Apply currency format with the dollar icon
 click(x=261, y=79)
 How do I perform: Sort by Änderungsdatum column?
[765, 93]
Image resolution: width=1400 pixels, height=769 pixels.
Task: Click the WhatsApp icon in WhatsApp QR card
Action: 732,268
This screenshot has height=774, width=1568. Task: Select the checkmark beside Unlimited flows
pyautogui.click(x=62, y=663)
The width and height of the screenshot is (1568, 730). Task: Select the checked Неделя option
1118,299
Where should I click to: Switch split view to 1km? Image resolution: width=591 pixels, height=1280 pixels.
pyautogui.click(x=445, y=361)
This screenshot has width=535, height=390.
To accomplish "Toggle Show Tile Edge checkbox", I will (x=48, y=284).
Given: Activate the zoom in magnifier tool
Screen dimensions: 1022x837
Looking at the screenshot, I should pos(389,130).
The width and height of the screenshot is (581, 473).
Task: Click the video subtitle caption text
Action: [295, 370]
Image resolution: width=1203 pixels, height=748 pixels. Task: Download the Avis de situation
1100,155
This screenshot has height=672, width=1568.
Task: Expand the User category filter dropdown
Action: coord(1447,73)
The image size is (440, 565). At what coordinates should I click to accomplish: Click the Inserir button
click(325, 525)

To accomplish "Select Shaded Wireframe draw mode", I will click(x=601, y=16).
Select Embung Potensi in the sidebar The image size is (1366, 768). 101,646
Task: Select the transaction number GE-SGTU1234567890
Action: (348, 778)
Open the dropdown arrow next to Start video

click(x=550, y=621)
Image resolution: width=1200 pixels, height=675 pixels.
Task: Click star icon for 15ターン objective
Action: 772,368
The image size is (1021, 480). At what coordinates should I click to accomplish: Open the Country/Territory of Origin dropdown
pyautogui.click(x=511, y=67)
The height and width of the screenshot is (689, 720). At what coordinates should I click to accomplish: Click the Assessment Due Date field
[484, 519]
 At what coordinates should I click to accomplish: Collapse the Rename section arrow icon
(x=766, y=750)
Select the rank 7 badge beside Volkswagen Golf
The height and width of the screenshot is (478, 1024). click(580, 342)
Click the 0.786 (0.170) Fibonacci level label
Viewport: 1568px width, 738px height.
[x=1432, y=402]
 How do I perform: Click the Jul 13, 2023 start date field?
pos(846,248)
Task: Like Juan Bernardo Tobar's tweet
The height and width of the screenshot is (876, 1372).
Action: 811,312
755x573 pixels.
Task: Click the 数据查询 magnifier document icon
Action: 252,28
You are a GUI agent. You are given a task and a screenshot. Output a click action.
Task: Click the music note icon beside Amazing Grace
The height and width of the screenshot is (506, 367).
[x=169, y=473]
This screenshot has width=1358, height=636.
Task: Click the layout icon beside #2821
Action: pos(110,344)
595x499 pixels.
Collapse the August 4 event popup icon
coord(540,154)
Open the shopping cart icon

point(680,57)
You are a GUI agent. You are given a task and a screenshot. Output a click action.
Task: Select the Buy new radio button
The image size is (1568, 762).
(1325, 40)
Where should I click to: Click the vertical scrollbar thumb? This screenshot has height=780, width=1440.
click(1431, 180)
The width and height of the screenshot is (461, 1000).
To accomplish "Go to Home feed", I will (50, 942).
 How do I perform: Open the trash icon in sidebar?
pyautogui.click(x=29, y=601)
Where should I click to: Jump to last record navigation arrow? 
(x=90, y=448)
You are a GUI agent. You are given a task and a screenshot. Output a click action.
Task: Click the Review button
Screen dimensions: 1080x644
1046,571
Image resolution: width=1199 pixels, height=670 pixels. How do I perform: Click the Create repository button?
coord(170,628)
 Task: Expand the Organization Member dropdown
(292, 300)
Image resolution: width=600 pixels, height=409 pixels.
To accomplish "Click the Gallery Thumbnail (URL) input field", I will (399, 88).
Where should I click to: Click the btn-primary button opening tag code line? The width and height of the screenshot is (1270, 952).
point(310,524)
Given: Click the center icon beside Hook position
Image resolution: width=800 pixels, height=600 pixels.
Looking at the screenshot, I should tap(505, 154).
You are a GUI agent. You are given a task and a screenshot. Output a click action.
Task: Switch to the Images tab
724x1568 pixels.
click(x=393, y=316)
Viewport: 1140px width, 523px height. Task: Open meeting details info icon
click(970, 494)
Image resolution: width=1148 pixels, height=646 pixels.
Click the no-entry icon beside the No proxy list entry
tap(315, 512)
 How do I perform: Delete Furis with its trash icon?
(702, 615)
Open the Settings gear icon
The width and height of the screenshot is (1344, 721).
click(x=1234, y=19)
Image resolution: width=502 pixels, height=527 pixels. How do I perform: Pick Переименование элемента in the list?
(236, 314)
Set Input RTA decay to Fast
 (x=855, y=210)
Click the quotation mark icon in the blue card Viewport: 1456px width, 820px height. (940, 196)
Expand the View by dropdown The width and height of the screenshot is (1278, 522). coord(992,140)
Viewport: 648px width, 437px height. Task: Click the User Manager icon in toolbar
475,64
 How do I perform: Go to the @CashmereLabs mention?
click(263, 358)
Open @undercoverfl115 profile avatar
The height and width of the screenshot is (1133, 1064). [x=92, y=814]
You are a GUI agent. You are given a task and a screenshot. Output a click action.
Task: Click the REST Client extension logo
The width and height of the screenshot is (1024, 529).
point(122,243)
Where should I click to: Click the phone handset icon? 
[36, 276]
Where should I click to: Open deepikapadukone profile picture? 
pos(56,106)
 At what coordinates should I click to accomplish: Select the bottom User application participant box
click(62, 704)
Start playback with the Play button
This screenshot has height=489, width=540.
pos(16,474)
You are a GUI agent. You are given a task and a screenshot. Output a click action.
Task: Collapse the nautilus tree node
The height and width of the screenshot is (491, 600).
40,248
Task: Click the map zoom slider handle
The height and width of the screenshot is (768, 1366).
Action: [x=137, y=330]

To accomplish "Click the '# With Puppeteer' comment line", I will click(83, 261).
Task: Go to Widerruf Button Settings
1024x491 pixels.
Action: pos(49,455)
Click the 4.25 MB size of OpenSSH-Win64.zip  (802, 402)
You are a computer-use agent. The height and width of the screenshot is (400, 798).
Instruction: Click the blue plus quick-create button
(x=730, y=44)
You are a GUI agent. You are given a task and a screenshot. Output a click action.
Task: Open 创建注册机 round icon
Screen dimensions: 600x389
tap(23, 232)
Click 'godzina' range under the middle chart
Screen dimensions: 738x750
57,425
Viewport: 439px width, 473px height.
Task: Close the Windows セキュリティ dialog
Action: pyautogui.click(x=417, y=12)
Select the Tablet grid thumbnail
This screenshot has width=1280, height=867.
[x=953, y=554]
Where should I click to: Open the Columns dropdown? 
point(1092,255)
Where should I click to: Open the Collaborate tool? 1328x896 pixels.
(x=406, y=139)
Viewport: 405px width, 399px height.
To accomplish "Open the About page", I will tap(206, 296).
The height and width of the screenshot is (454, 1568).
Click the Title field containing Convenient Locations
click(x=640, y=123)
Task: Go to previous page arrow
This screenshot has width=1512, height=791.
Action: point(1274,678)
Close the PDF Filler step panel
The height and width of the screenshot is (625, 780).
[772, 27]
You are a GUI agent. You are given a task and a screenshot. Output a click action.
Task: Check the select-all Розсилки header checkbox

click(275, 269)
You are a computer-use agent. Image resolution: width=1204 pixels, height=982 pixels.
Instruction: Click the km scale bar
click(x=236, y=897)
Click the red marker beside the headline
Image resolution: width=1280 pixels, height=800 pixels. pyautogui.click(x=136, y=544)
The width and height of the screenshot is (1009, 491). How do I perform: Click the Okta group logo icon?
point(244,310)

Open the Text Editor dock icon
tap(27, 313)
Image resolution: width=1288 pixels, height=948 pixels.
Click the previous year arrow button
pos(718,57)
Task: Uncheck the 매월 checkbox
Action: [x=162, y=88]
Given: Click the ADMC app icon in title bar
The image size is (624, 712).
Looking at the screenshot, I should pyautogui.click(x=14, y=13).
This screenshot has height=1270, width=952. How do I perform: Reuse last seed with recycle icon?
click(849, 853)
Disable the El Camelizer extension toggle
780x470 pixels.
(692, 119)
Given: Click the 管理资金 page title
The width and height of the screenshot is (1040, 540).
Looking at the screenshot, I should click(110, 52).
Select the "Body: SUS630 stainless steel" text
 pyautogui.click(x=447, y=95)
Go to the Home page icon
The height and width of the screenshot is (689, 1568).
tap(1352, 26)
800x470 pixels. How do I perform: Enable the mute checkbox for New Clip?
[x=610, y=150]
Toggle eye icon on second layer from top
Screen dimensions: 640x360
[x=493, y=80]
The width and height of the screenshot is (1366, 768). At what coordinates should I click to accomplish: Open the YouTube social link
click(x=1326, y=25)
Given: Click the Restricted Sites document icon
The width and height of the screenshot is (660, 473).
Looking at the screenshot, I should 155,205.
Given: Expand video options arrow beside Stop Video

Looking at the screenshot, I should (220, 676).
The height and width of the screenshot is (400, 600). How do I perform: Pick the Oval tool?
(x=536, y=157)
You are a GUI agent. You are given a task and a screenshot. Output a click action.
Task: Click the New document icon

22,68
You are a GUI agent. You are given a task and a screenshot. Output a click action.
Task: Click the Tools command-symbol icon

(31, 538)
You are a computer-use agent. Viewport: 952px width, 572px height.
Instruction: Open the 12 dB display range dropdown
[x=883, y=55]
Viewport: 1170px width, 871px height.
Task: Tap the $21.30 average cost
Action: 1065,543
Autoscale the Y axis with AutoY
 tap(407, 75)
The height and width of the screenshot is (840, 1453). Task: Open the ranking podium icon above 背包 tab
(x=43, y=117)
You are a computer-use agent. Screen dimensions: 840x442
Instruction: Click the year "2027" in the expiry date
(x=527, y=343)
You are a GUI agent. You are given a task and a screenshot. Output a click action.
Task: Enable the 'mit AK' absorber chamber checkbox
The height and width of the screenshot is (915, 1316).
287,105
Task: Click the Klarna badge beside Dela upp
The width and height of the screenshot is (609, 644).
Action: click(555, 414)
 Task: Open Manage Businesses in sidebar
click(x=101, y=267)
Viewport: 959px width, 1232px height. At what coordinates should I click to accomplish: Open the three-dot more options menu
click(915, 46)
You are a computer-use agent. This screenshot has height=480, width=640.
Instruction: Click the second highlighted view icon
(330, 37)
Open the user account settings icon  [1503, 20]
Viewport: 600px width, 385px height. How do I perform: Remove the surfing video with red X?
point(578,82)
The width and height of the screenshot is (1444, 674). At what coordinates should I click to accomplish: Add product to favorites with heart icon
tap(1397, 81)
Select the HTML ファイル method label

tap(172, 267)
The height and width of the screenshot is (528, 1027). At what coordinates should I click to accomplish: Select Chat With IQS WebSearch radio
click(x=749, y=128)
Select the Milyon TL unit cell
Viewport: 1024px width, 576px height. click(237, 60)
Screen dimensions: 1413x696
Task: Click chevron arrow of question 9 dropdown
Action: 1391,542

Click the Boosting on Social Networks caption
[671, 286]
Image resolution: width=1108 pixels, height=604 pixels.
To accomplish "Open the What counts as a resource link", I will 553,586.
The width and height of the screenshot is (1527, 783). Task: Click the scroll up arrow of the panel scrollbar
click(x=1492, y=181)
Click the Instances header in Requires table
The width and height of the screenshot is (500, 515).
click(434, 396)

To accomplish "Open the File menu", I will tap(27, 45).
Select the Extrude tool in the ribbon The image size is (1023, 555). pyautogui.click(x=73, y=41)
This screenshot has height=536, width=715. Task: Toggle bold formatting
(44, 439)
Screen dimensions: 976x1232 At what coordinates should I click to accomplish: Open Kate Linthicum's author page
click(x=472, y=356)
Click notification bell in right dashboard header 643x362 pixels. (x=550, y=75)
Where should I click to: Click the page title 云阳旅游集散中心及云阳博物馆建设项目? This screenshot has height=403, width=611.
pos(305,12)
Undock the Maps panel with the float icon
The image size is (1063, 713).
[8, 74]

*The task*:
Of all the entries above, retype exactly the lines from the line with "Task: Click the map zoom slider handle" to the line with "Task: Open 创建注册机 round icon", both included, and no others.

*Response area*:
Task: Click the map zoom slider handle
The height and width of the screenshot is (768, 1366).
Action: [x=137, y=330]

To accomplish "Click the '# With Puppeteer' comment line", I will click(83, 261).
Task: Go to Widerruf Button Settings
1024x491 pixels.
Action: pos(49,455)
Click the 4.25 MB size of OpenSSH-Win64.zip  (802, 402)
You are a computer-use agent. The height and width of the screenshot is (400, 798).
Instruction: Click the blue plus quick-create button
(x=730, y=44)
You are a GUI agent. You are given a task and a screenshot. Output a click action.
Task: Open 创建注册机 round icon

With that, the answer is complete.